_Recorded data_
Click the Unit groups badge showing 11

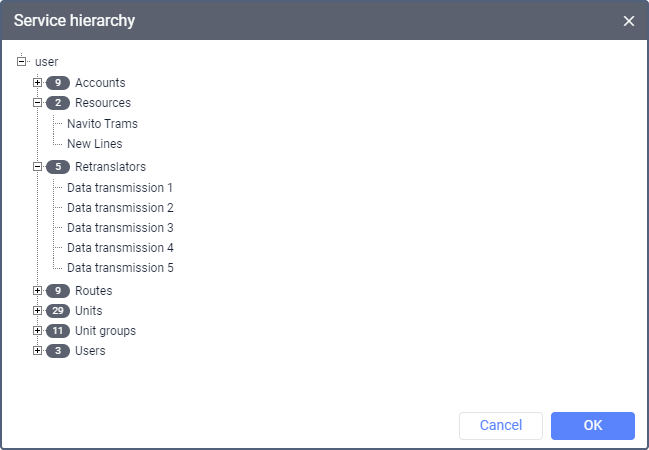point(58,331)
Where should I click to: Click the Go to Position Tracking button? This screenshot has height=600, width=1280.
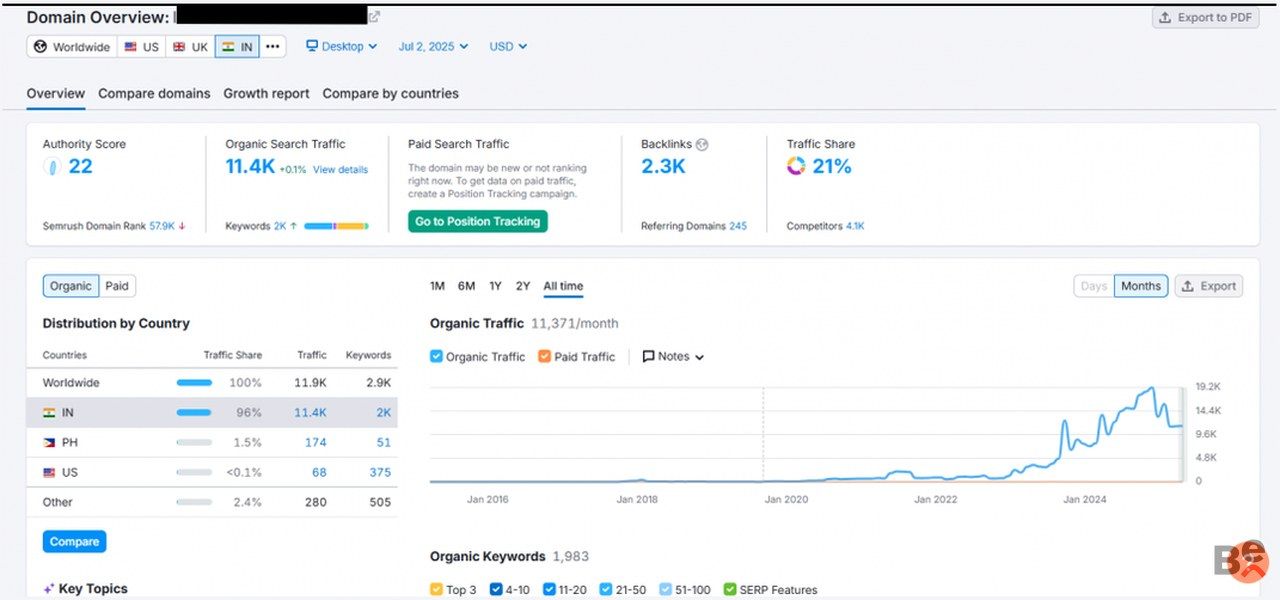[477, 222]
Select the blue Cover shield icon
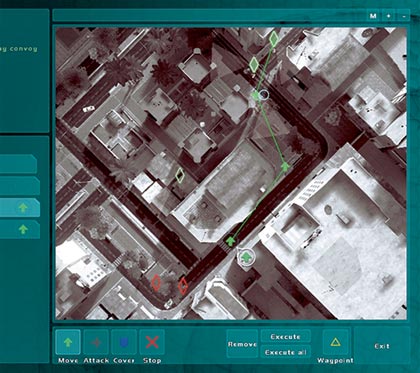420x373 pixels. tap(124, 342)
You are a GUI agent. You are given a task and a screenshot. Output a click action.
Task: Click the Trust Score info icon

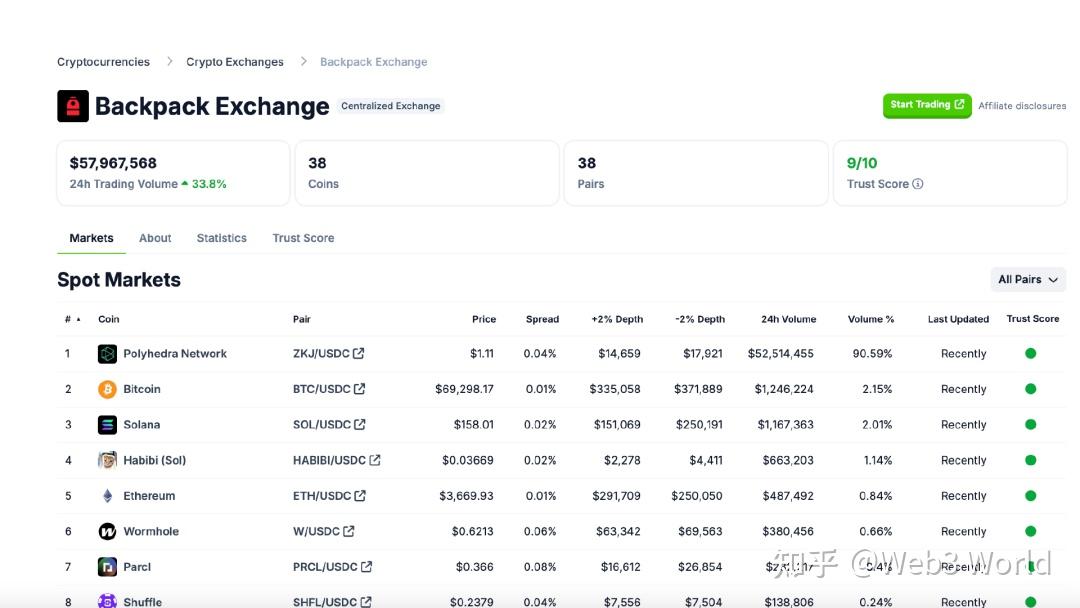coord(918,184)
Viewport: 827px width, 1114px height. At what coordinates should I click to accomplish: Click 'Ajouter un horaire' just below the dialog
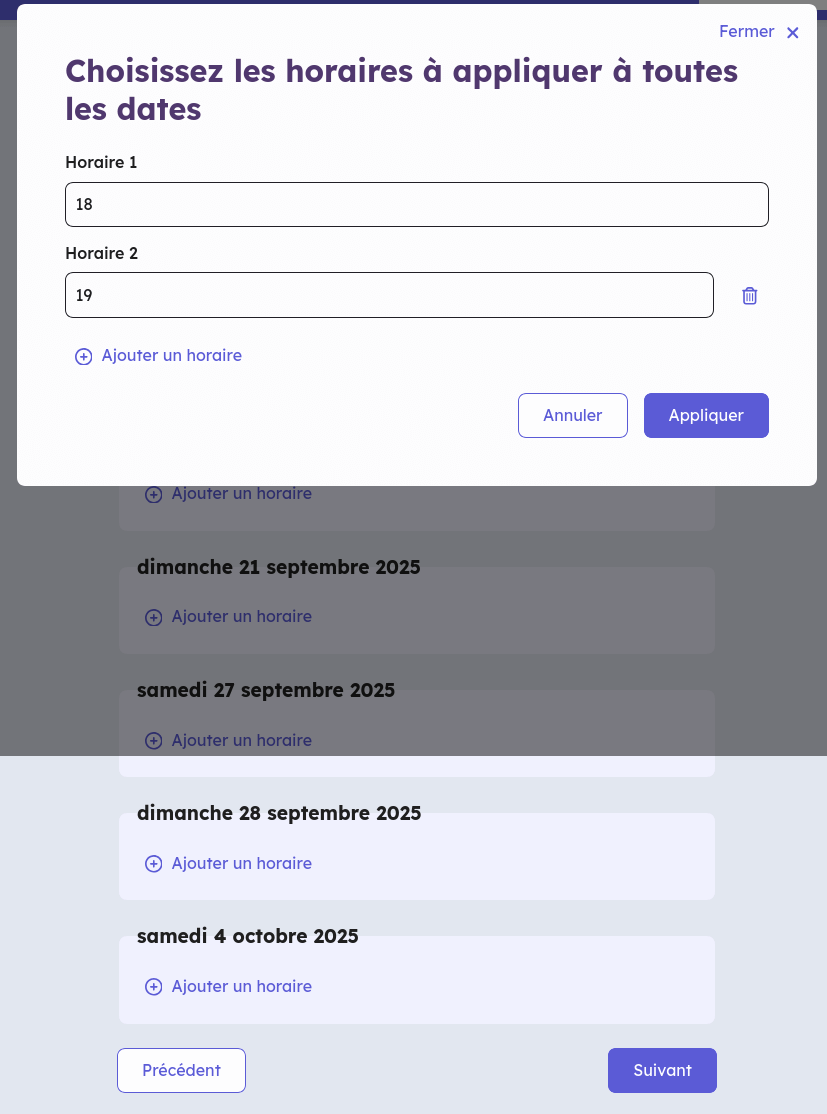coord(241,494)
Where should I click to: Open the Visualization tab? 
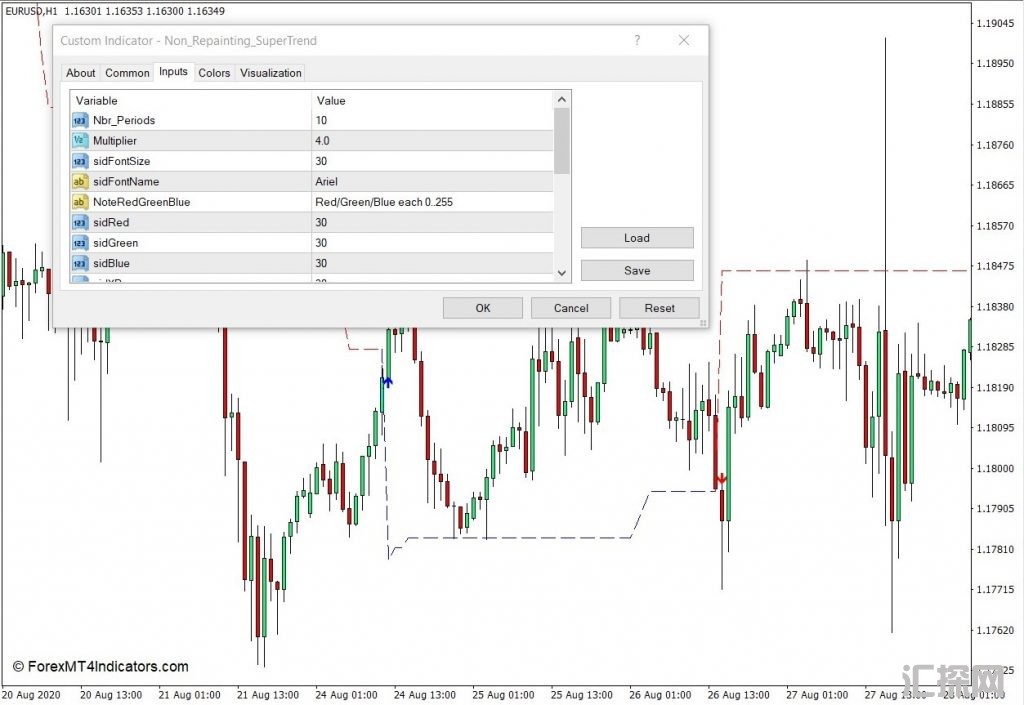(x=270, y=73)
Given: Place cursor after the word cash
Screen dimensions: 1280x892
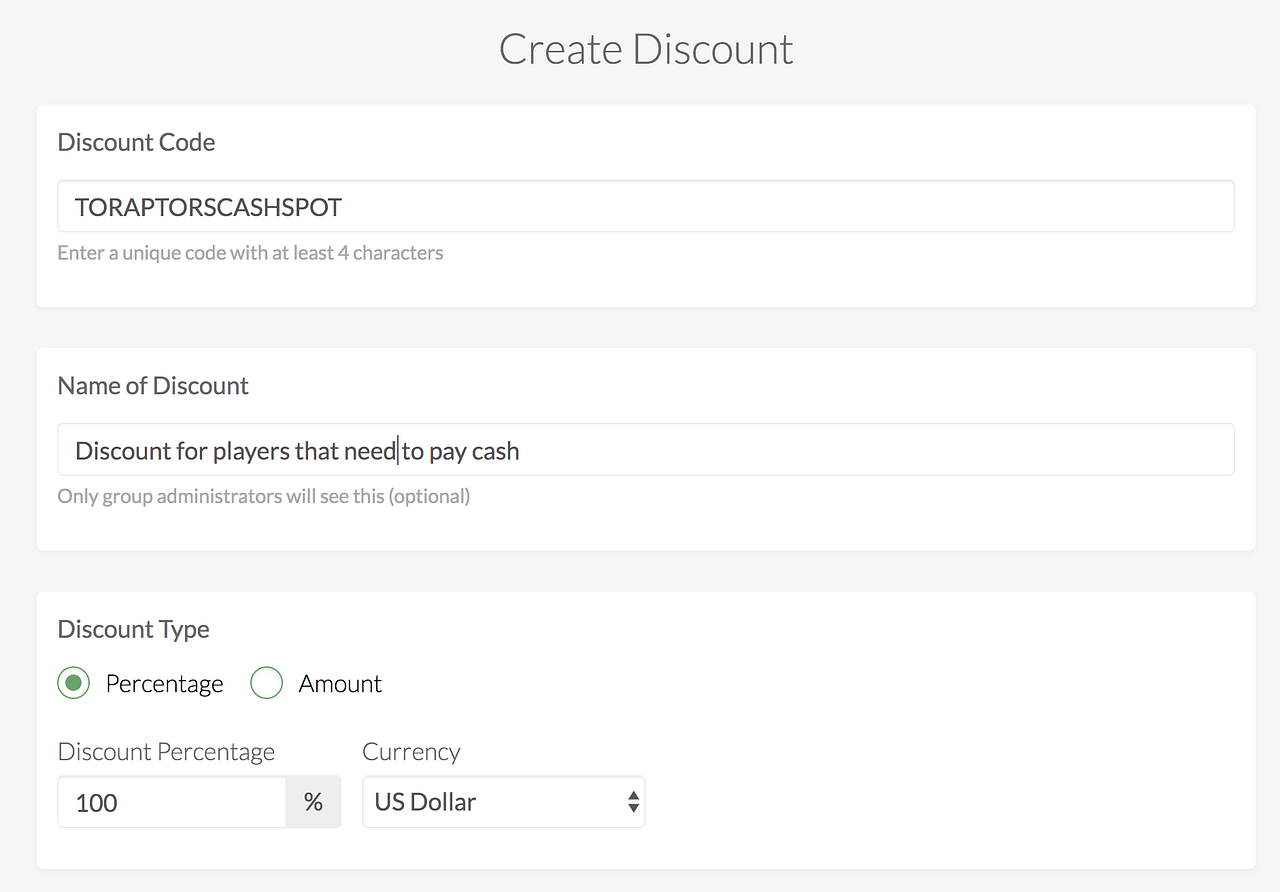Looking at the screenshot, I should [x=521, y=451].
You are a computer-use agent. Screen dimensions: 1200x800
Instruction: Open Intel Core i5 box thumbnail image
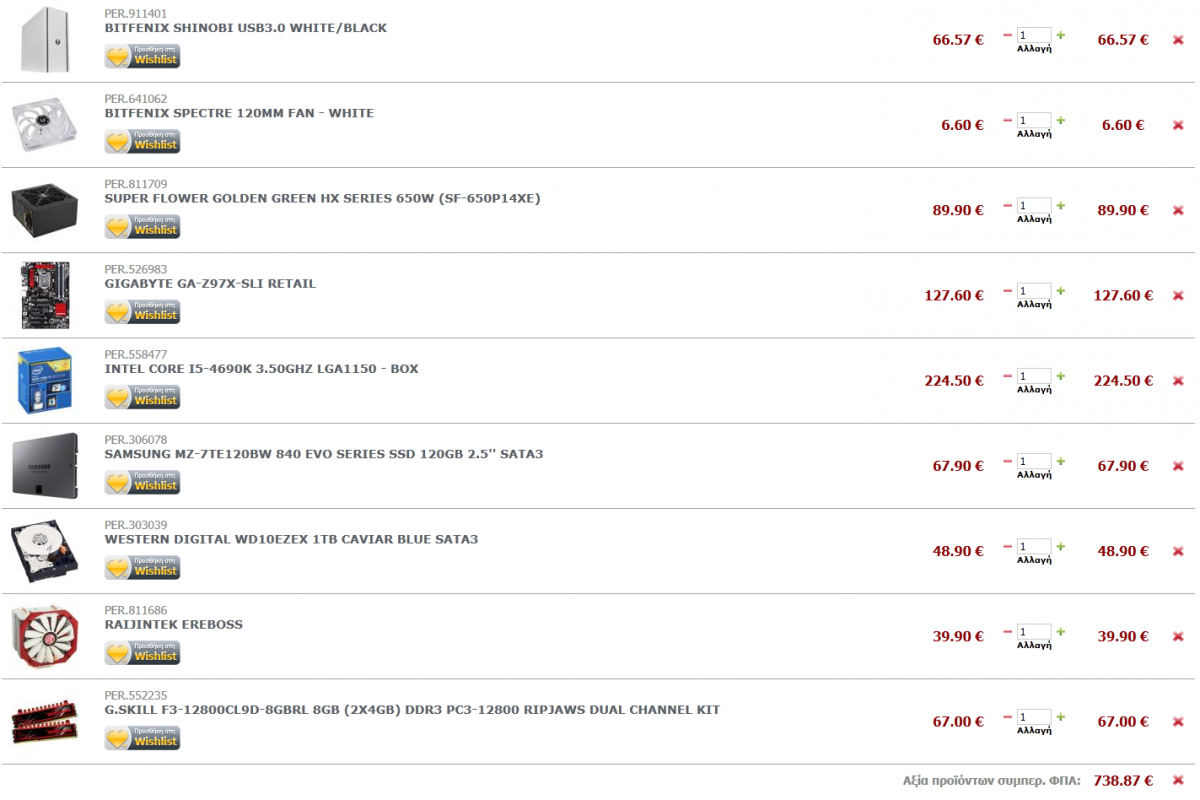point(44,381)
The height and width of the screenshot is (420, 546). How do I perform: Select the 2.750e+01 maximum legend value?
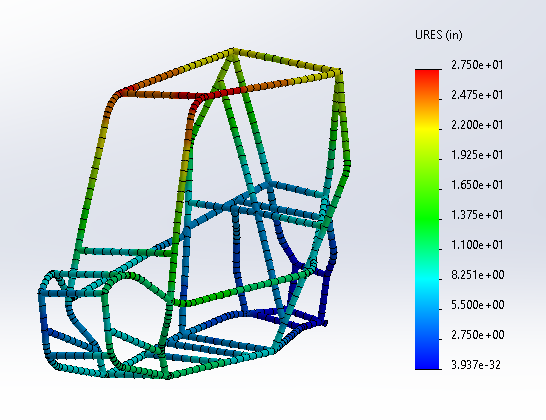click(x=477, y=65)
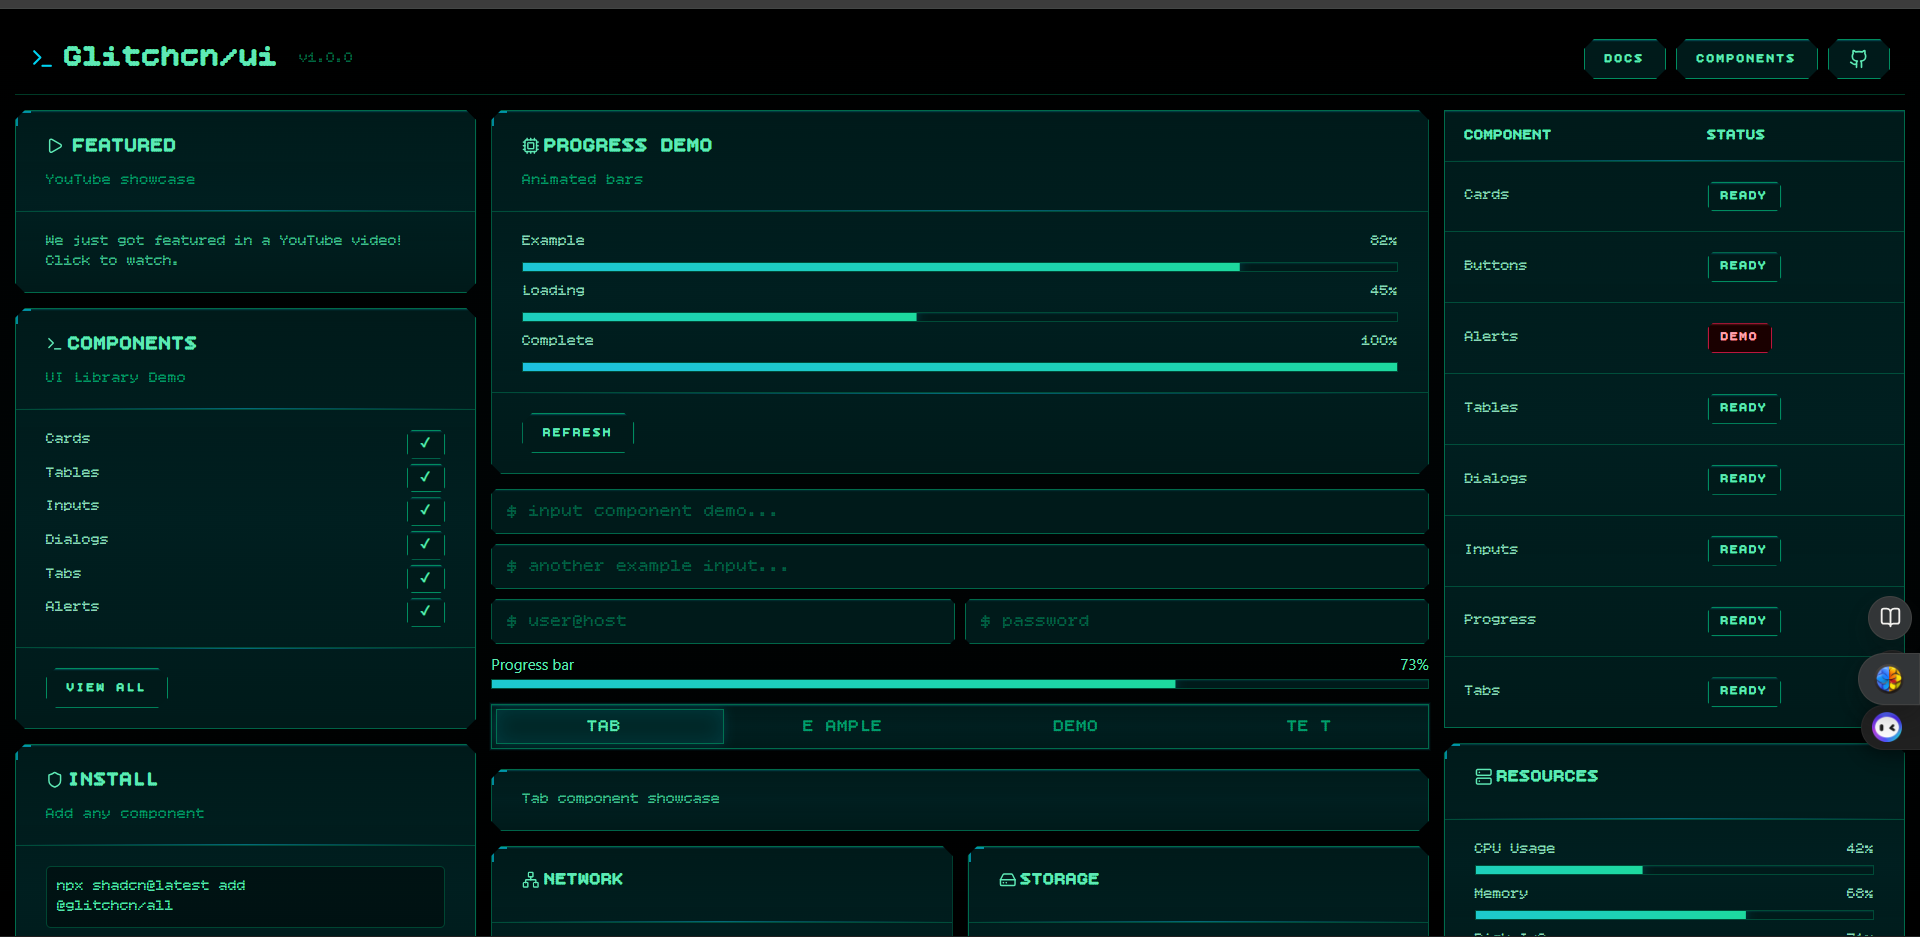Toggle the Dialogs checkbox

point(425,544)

_TASK DETAILS_
The required output is every line of the data above, set down exactly and stripped of pictures.

_WRITTEN RESPONSE_
Click the Unit groups badge showing 11

point(58,331)
Where should I click to: Click the Go to Position Tracking button? This screenshot has height=600, width=1280.
[477, 222]
Select the blue Cover shield icon
420x373 pixels. tap(124, 342)
You are a GUI agent. You are given a task and a screenshot. Output a click action.
Task: Click the Trust Score info icon

coord(918,184)
Viewport: 827px width, 1114px height. At what coordinates should I click to accomplish: Click 'Ajouter un horaire' just below the dialog
coord(241,494)
Where should I click to: Open the Visualization tab? 
(x=270, y=73)
Given: Place cursor after the word cash
Screen dimensions: 1280x892
Looking at the screenshot, I should [x=521, y=451].
You are a computer-use agent. Screen dimensions: 1200x800
Instruction: Open Intel Core i5 box thumbnail image
point(44,381)
The height and width of the screenshot is (420, 546). How do I perform: Select the 2.750e+01 maximum legend value?
click(x=477, y=65)
Toggle the Dialogs checkbox

point(425,544)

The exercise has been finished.